## Extrait choisi:
++++++++++++++++++++

# Multi room avec HomePod et Apple TV



## xavax (13 Octobre 2020)

Bonjour,
Aujourd’hui j’ai un Google home mini et un chromecast audio avec lequel je diffuse en même temps de la musique dans mon salon et ma cuisine en créant un groupe. 
je voudrais remplacer le Google mini par un HomePod et la chromecast par l’Apple TV. C’est possible de faire ça pour diffuser de la musique en même  temps dans les 2 pièces ?
merci pour vos conseils.


----------



## Jura39 (13 Octobre 2020)

Bonsoir

Pas besoin de multirooms alors ?
le mutlirooms est surtout valable pour diffuser un son different dans chaque enceintes


----------



## xavax (13 Octobre 2020)

Je fais comment pour synchroniser le HomePod et l’Apple TV ?

++++++++++++++++++++

## Enregistrements fournis:

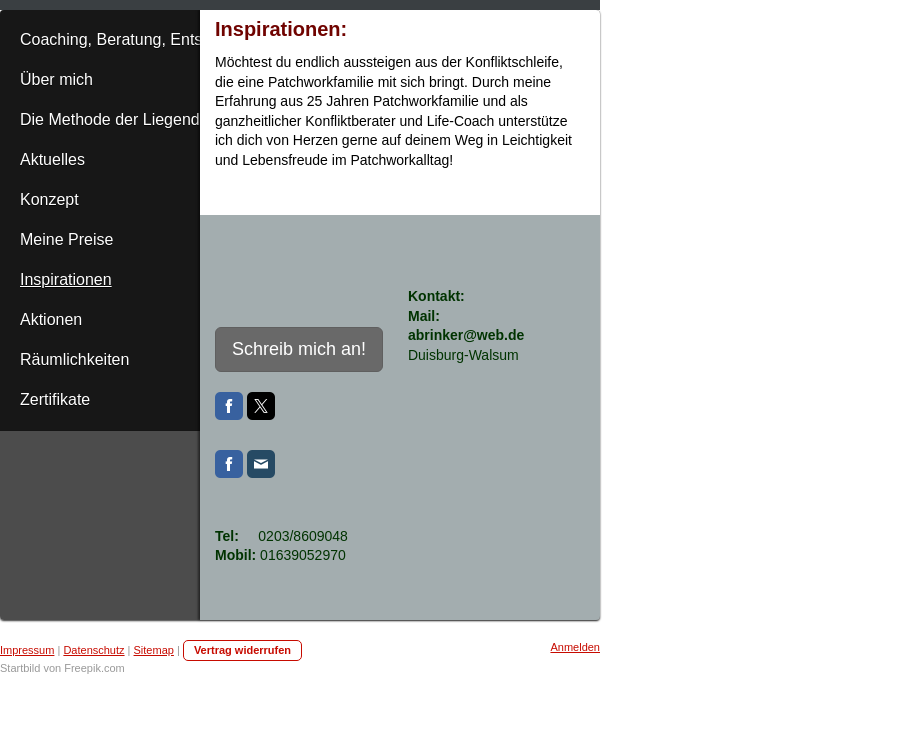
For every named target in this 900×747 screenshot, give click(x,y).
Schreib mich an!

++++++++++++++++++++

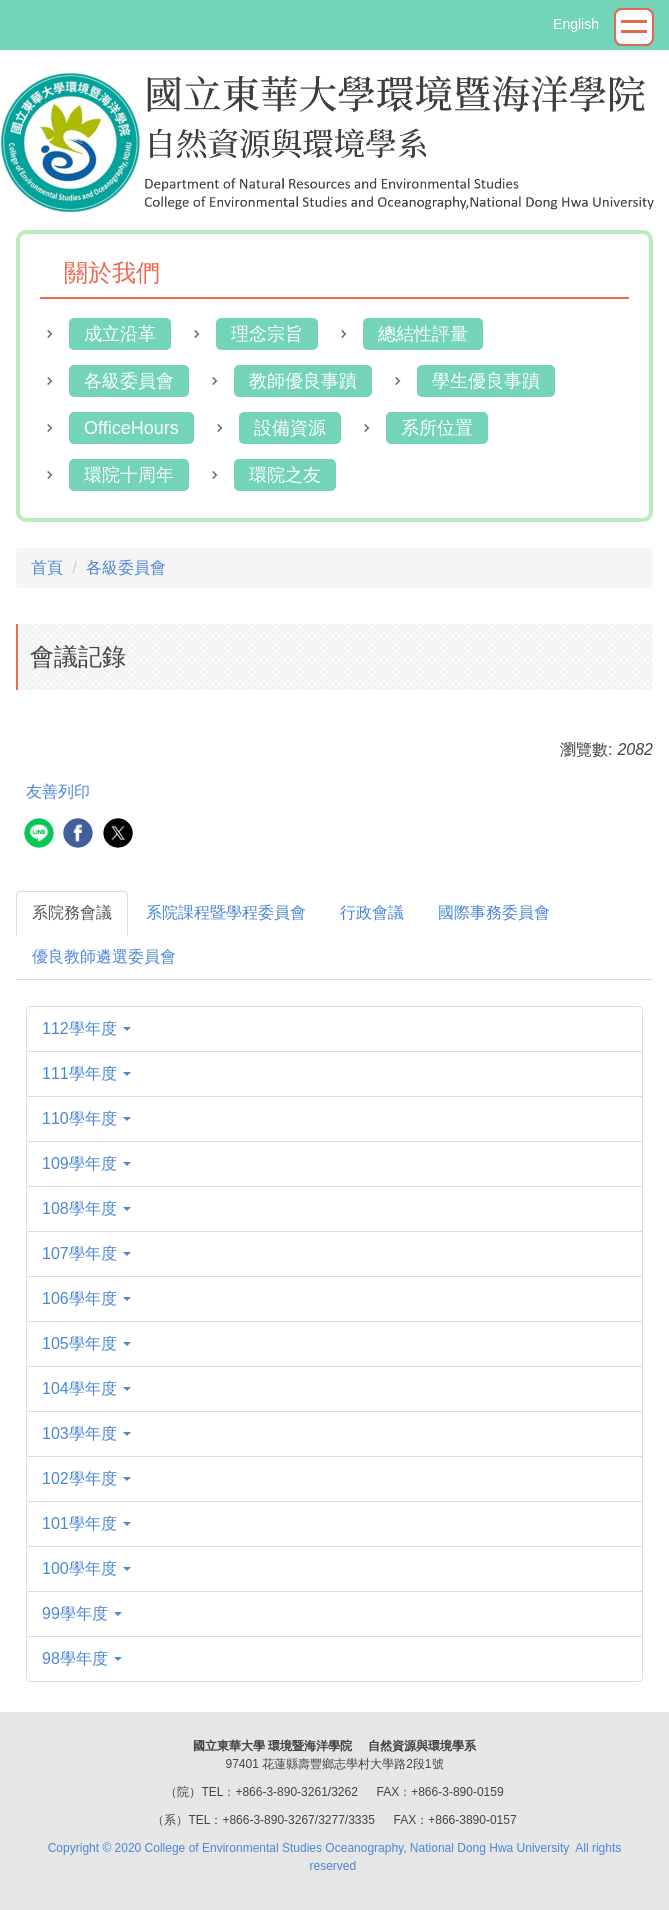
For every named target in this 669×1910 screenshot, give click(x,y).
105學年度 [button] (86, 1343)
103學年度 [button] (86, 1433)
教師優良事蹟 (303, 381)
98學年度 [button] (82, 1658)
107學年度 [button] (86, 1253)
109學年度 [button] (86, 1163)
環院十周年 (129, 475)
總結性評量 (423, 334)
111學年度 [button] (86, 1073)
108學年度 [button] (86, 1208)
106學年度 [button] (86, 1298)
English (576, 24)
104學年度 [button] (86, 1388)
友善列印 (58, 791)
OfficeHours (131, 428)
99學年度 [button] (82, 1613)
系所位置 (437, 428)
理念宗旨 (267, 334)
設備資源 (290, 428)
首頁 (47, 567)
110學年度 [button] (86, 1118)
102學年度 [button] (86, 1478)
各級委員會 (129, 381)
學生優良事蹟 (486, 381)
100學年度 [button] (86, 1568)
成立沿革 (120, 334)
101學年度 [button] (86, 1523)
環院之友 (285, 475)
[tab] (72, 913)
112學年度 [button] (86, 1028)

++++++++++++++++++++

## Travail demandé:
1/ Reproduisez fidèlement le passage de la discussion sur le multiroom qui s'ouvre sur les mots « # Multi room » et se clôt sur « créant un groupe. ».
2/ Poursuivez la discussion sur le multiroom avec HomePod et Apple TV à partir de sa dernière phrase.
Les enregistrements n'ont aucun lien avec la discussion sur le multiroom.

## Réponses attendues:
1/
# Multi room avec HomePod et Apple TV



## xavax (13 Octobre 2020)

Bonjour,
Aujourd’hui j’ai un Google home mini et un chromecast audio avec lequel je diffuse en même temps de la musique dans mon salon et ma cuisine en créant un groupe.

2/
----------



## Jura39 (13 Octobre 2020)

xavax a dit:


> HomePod et l’Apple TV








						Diffuser du son dans toute la maison avec l’Apple TV
					

L’Apple TV peut servir de concentrateur pour diffuser du son dans toute votre maison.



					support.apple.com


----------



## xavax (14 Octobre 2020)

Et comment fait on par exemple pour demander à siri de mettre la radio sur le HomePod ainsi que sur l’Apple TV ? 
On peut faire ça ?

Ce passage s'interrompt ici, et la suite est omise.